My journey with Databricks as a non-engineer

Quick Intro

Let me begin by outlining what you can expect from this article:

  • Get to know some basic concepts about Databricks
  • Get excited about trying it out
  • Not being afraid about jumping on the Databricks wagon 😅

The article reflects on my personal Databricks experience, so, if you are a deeply technical data engineer, data scientist, architect (basically what I’m not) …etc this article will not satisfy (completely) your knowledge needs 🫤

My journey began when I joined a project where the middleware stack was mostly in an On-prem SQL and visualized in Power BI (with a lot of analysis done on Excel extracts). Essentially any tools available at the time for automation and analysis (including even VBA and low-code platforms like Power Platform).

PS: Another area where I lacked prior experience was DevOps and Git 😅 (I knew what they used for, I saw the interfaces, but had never actually worked with branches, commits, pull requests and all the other magics of DevOps).

My approach when I have to “learn” a new tool, is always first to have a paragon in mind with my available tech knowledge and position my duties in the new stack, so…..

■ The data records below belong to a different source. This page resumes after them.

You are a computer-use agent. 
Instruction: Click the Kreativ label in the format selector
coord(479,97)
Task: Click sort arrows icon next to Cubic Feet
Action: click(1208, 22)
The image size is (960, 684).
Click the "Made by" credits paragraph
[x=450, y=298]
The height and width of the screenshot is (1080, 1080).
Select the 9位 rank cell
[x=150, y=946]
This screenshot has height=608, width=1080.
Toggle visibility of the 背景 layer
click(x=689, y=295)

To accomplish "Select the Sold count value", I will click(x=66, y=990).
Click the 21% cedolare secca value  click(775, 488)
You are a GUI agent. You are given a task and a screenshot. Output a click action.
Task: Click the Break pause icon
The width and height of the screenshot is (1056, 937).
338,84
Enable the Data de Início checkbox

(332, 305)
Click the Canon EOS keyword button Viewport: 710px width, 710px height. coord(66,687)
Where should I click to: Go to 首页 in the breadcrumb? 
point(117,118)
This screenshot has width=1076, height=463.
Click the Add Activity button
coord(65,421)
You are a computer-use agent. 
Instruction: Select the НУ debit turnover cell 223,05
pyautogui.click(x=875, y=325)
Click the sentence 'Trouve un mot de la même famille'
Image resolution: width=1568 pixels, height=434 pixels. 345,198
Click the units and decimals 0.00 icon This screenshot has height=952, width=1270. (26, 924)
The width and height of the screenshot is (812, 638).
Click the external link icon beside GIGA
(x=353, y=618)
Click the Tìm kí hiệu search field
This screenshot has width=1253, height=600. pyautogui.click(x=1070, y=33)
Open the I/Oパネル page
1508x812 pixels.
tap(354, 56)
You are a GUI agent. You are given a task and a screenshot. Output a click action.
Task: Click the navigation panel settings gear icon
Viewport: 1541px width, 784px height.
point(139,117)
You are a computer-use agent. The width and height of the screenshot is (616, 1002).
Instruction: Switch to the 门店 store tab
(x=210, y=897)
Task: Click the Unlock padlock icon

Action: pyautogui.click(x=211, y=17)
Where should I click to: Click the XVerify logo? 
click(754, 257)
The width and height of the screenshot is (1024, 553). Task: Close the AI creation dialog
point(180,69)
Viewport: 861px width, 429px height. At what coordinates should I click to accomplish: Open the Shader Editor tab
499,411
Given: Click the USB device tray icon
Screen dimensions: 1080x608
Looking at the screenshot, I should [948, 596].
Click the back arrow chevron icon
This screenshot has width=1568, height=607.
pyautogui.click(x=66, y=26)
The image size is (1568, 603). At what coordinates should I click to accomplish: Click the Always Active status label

What To Expect When Working With Databricks

The simplified and hopefully approachable description of what you can expect from working in Databricks:

If you are coming from an on-premises world, Databricks is like having a huge data park with a lot of servers, with different kind of hardware configurations, that you can turn on and use on demand (clusters).

From a data perspective, it’s perfect for data engineers, data scientists and data analysts or even business users who have some SQL knowledge or that can specify their needs in a clear way. Important to mention, that yes, it has its own AI assistant built in, and it works pretty well.

The UI of course is modernized, but from a logical point of view, you will be doing the same things as before but only called in another way: like Medallion Architecture.

Which is like a 2006 ODS, or you can look at the first “layers” like staging layers in a previous architecture.

What I Like About Databricks

t’s fast. Really fast. Of course, this depends on the cluster size—as with any similar cloud stack.  
A quick example from a data analyst perspective: a well-optimized star schema model, which source is an on-prem SQL, queried 400–500K rows of data to Power BI in about 10–20 minutes. An even more complex model, connected to Databricks in the same 10–20 minutes queried 100 million or even billions of rows to our handy dataviz tool.

Think about it like next to your own server park, there is Databricks’ building with 0-24 running machines, and that if you need to run queries/jobs, you knock on their door, and you get to use any of them in a couple of seconds time (no need for long startup). From a Power BI perspective for example, it is mostly enough to connect to a serverless cluster to get the data for the reports. 

The Unity Catalog is fantastic! It allows you to see details and metadata on a field level, and makes it easier to trace back the source of it. You can have Databricks draw out an easily understandable graph showing how one table impacts your built pipeline.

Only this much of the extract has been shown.